Adotados e abandonados pela segunda vez
Os pais querem muito ter um filho. As crianças querem muito ter uns pais. Os primeiros candidataram-se à adoção e podem esperar anos. Os segundos arrastam-se pelas instituições com a esperança de alguém os levar. Quando estes caminhos se cruzam, querem agradar a todo o custo. Mas o namoro acaba e há famílias que quebram. Os meninos são devolvidos, sentem-se de novo abandonados. E se voltam a ouvir "estão aqui os teus pais", podem perguntar: "Quais pais?"
Em qualquer das situações é uma "dor enorme" e que "se memoriza" para a vida. "Sentem-se abandonados pela segunda vez", diz Ana Pedro, diretora do Centro de Acolhimento Temporário da Santa Casa da Misericórdia de Santarém. Lembra-se de uma menina que ainda não tinha 3 anos e os futuros pais a entregaram ao fim de 15 dias. "Percebeu claramente o que se tinha passado. Recordo-me de um dia em que a levei ao jardim e ela ter apontado para um carro e dizer: "Olha o carro do pai" [era da mesma marca]. Estava a construir uma grande ligação à figura paterna."
A Fundação CEBI disse adeus a cinco crianças em fase de pré-adoção e que depois regressaram: quatro em 2012 e uma em 2011. O motivo alegado não pareceu verdadeiro a Olga Fonseca, diretora do departamento de Emergência Social.

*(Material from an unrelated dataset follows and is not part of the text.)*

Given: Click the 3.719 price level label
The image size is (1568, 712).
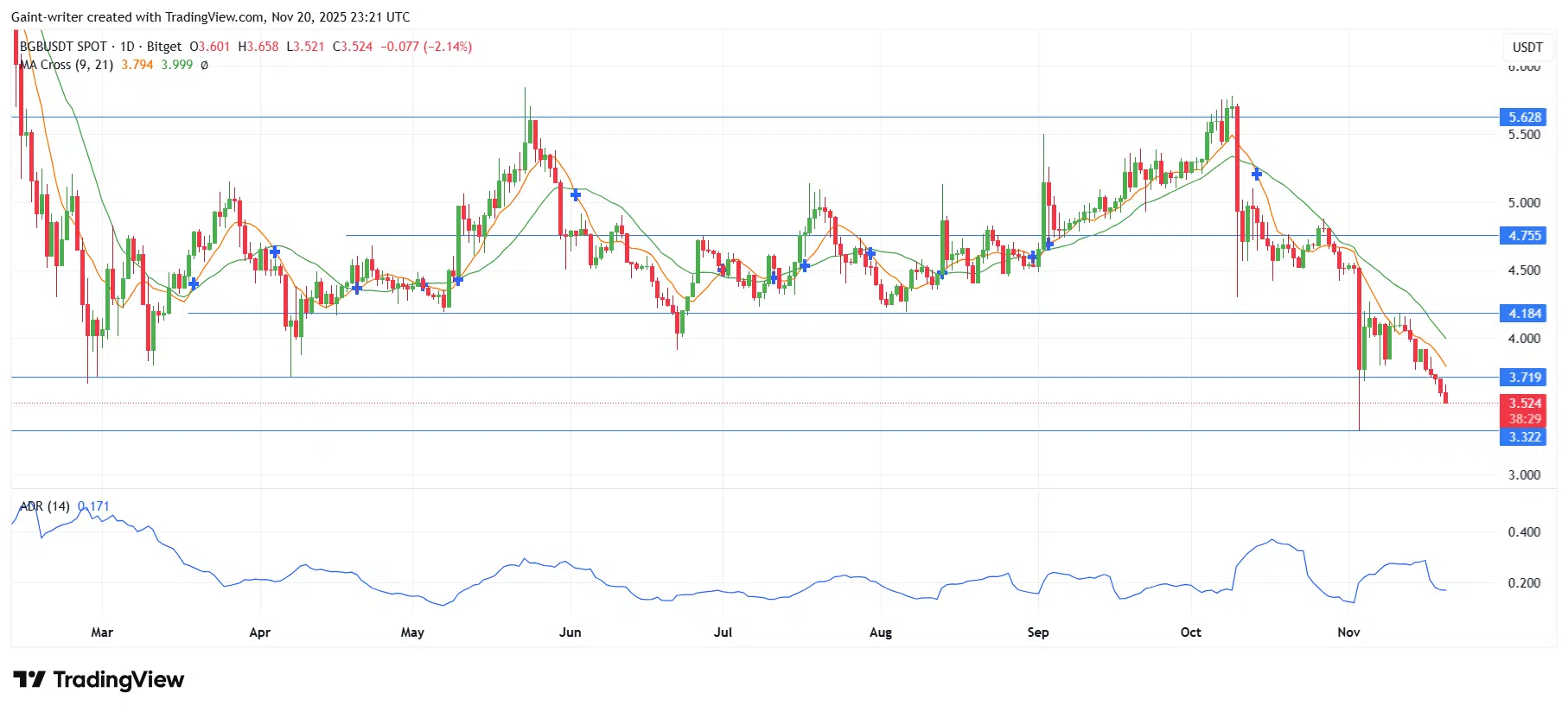Looking at the screenshot, I should coord(1525,378).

Lembra-se de dois irmãos, de 6 e 8 anos, em que a mãe dizia que um era pouco inteligente, exemplificava que não conseguia completar um puzzle. E de uma menina de 9 anos que tinha dificuldades de concentração e tomava risperidona, os pais devolveram-na porque leram a bula do medicamento, também indicado para pessoas com esquizofrenia.

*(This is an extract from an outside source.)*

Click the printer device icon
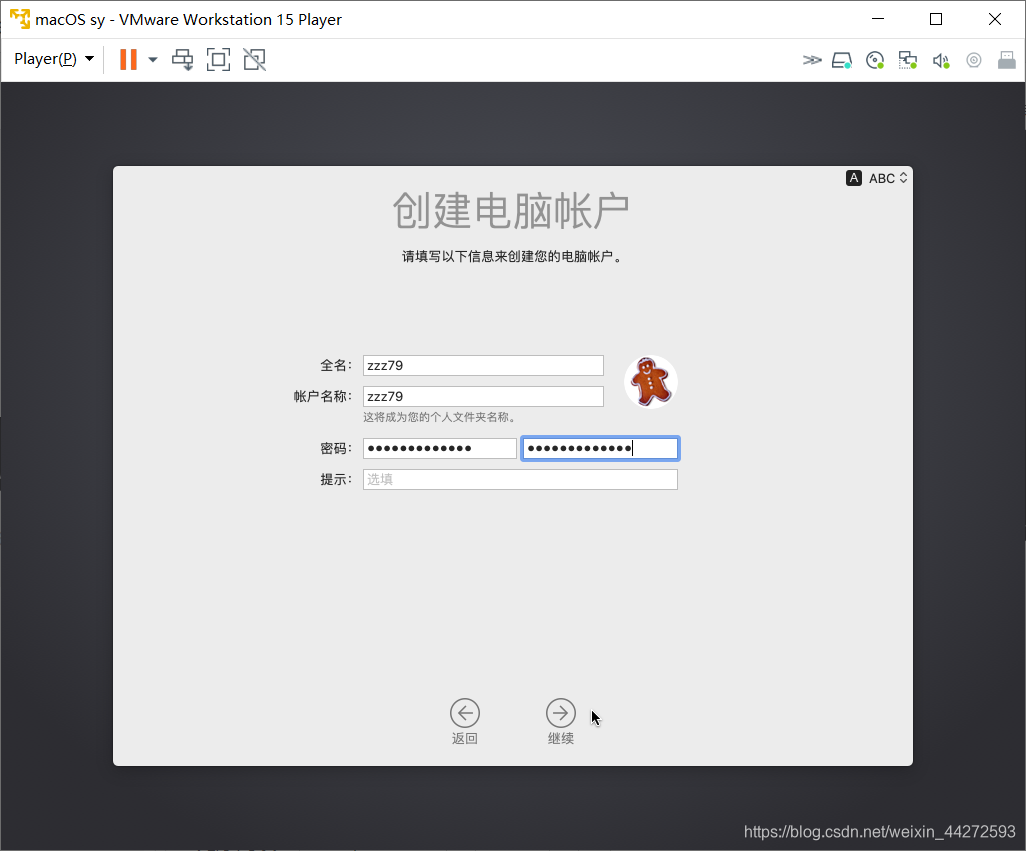Viewport: 1026px width, 851px height. tap(1007, 60)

A Santa Casa da Misericórdia de Lisboa, que promove a adoção no concelho, integrou 216 crianças em famílias adotivas nos últimos quatro anos, e conta quatro casos de insucesso, todos na pré-adoção. Duas acabaram por ser adotadas em Portugal, uma seguiu para a Itália e a quarta continua na instituição.
Consideram que há três fatores com uma maior probabilidade de insucesso: a criança, a família adotiva e as equipas de adoção.